ASSIGNED TASK - Starting at the line that contains "Click the RevertAxisY boolean pin", print every remaining line of the entries, unchanged, and output nothing more.

(Stored records)

━━━

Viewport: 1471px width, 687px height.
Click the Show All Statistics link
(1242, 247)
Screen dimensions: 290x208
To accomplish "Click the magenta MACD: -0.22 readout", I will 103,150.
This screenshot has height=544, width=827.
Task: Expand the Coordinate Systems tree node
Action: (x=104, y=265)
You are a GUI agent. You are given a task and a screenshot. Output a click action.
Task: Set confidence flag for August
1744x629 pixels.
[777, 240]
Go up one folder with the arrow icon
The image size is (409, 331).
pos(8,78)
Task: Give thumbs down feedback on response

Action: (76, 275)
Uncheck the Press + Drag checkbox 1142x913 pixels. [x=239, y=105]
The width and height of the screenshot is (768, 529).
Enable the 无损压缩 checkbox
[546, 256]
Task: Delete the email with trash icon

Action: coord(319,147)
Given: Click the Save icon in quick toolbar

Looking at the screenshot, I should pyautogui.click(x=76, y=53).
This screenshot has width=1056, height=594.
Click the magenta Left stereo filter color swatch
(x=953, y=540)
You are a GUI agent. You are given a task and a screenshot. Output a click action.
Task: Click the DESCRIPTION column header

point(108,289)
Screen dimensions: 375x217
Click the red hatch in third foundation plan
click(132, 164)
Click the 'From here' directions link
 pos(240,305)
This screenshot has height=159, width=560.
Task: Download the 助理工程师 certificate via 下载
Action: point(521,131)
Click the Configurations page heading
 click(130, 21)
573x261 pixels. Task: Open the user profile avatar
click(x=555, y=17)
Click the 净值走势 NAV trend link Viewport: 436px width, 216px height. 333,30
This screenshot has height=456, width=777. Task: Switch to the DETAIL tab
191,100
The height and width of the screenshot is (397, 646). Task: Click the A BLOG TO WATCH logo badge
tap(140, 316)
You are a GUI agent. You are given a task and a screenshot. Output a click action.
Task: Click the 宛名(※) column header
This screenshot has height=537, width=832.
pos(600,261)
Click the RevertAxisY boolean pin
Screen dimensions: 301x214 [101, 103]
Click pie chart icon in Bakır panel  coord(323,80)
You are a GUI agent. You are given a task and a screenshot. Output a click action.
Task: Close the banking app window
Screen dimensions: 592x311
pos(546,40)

━━━

WRITTEN SOLUTION -
Click the RevertAxisY boolean pin
Screen dimensions: 301x214 [101, 103]
Click pie chart icon in Bakır panel  coord(323,80)
You are a GUI agent. You are given a task and a screenshot. Output a click action.
Task: Close the banking app window
Screen dimensions: 592x311
pos(546,40)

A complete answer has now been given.